## Recorded data
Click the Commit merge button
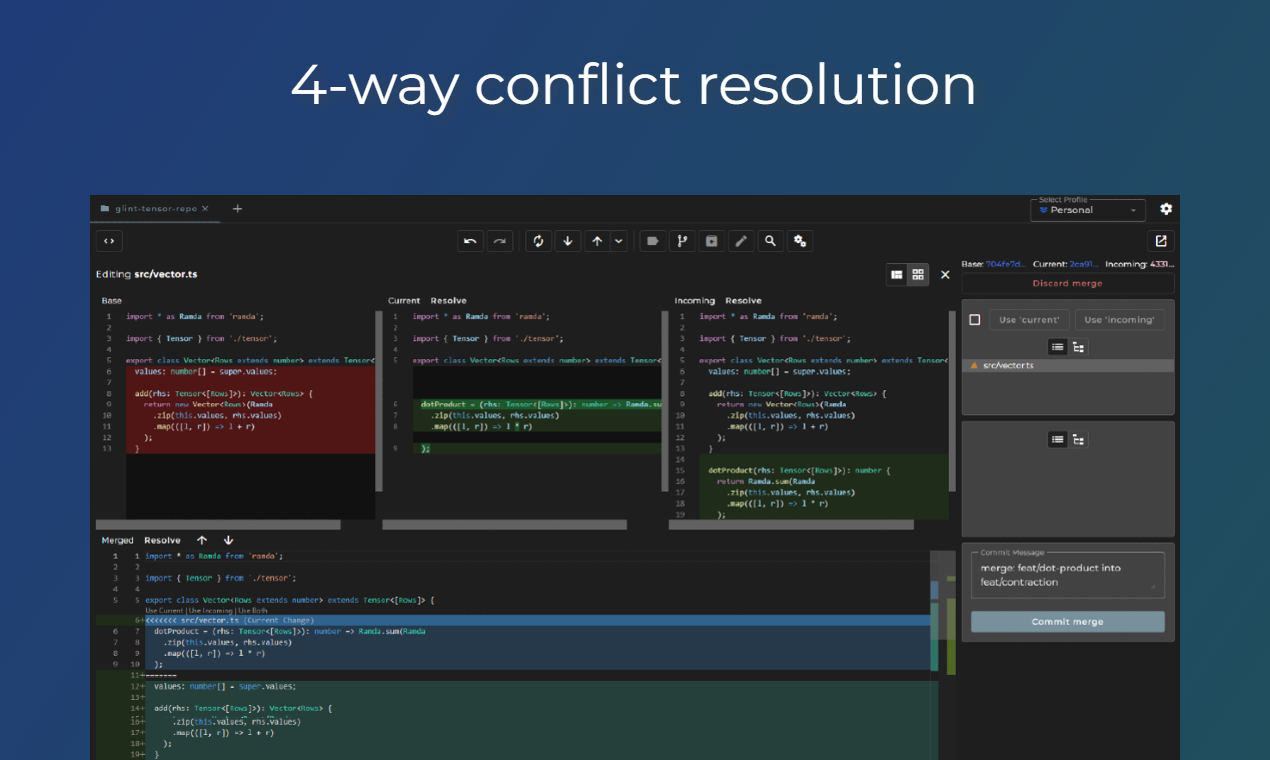 [1067, 622]
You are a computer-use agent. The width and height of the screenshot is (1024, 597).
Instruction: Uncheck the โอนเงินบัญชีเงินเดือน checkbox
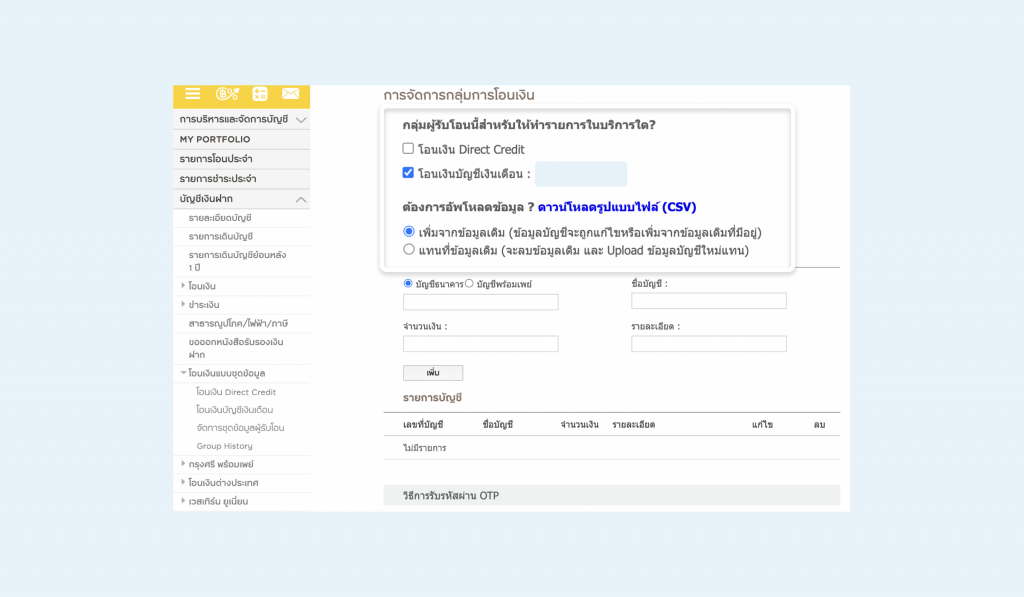408,173
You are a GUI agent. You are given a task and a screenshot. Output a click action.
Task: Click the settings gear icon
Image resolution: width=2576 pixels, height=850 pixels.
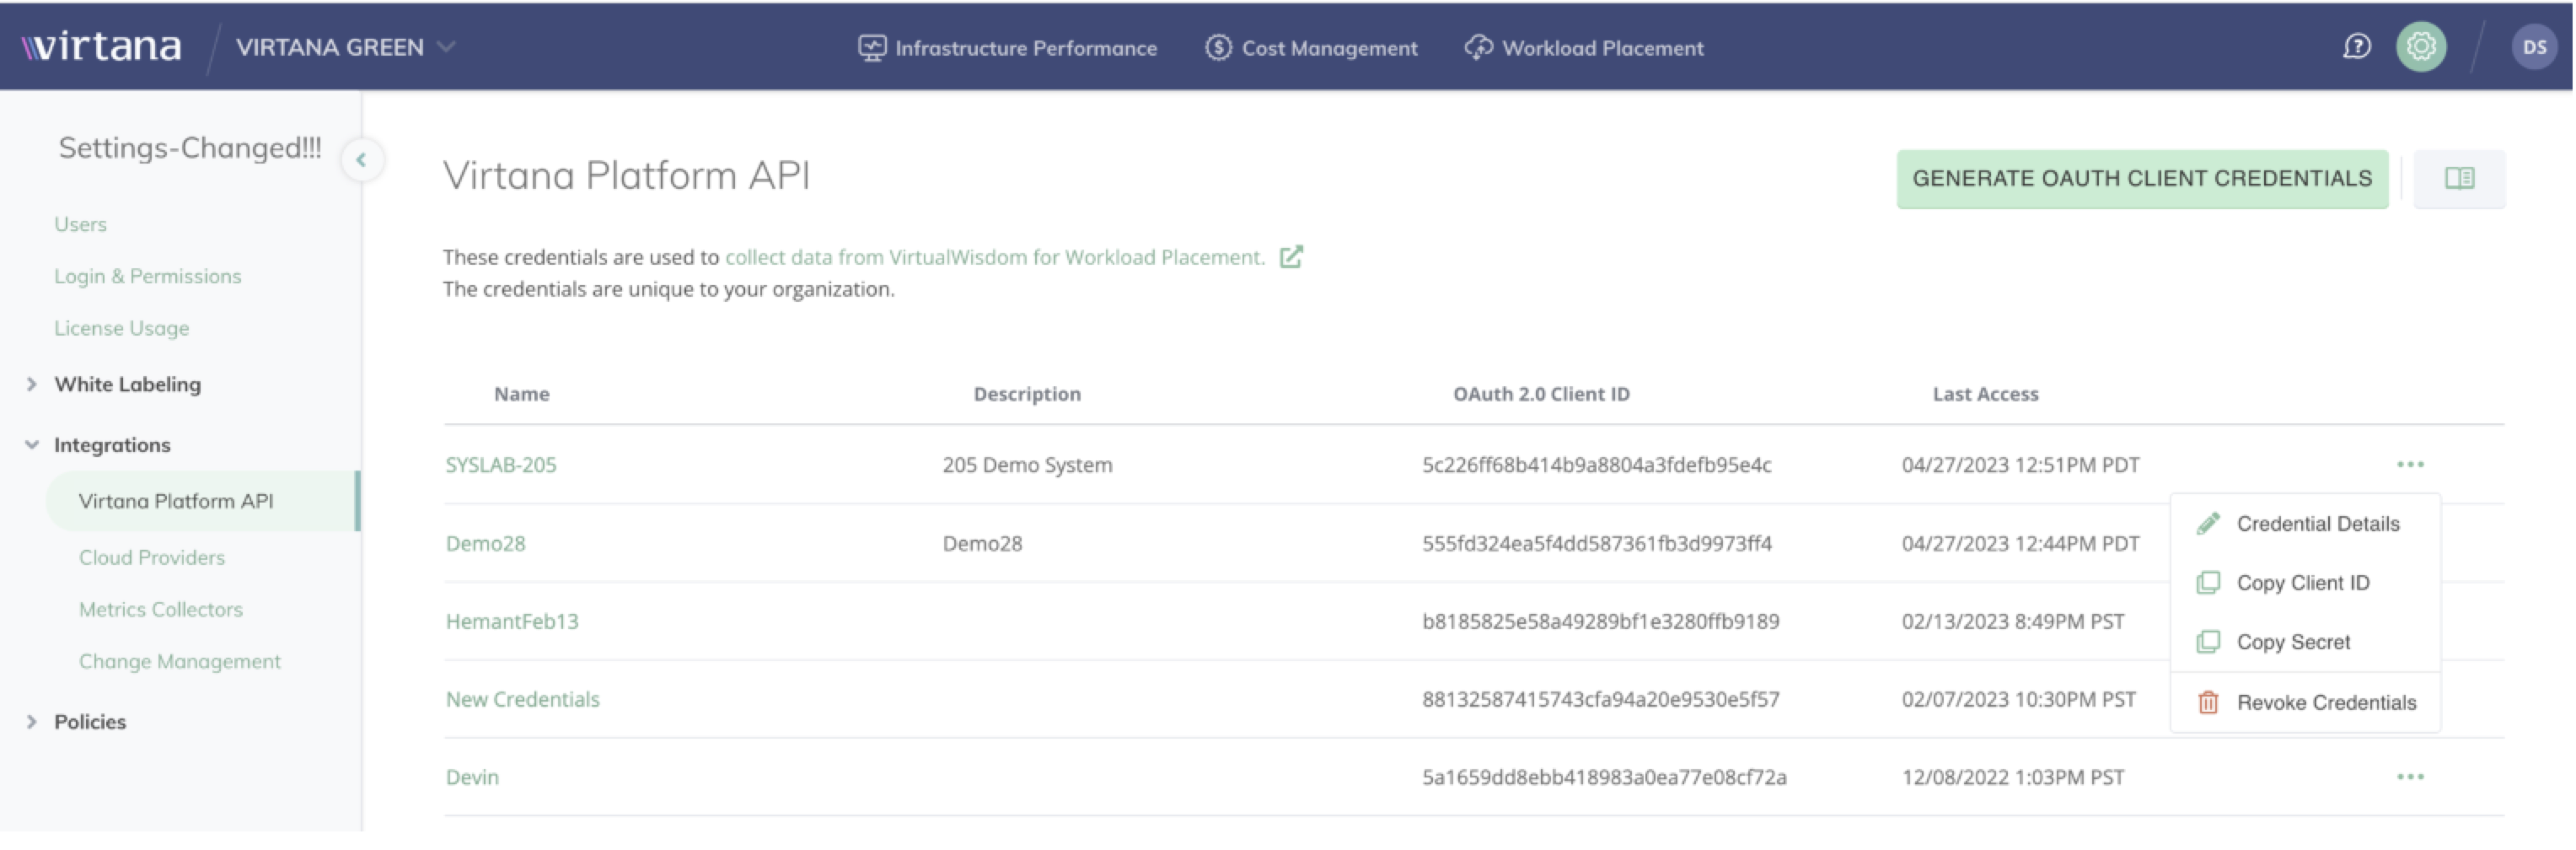click(2420, 47)
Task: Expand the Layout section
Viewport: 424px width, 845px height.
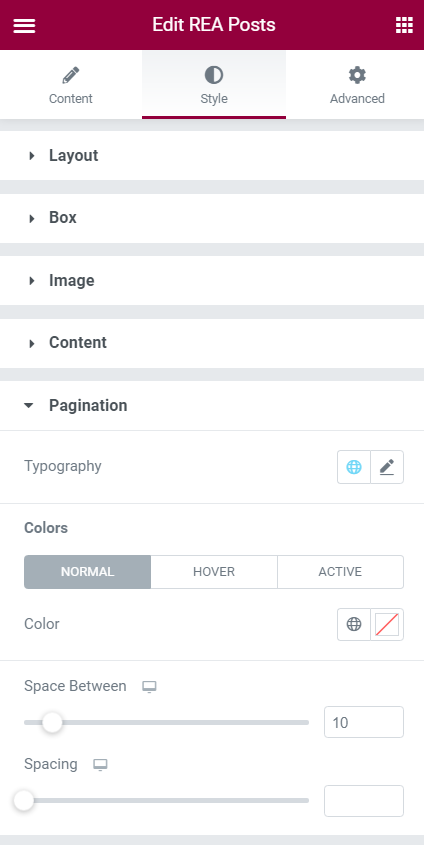Action: pos(212,156)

## Task to complete
Starting at the first line of the records and stopping after the line with "Task: Click the settings gear icon", copy each line exactly; pictures stay out.

## Answer to this exercise
Click the Commit merge button
 [1067, 622]
You are a computer-use agent. The width and height of the screenshot is (1024, 597).
Instruction: Uncheck the โอนเงินบัญชีเงินเดือน checkbox
408,173
You are a GUI agent. You are given a task and a screenshot. Output a click action.
Task: Click the settings gear icon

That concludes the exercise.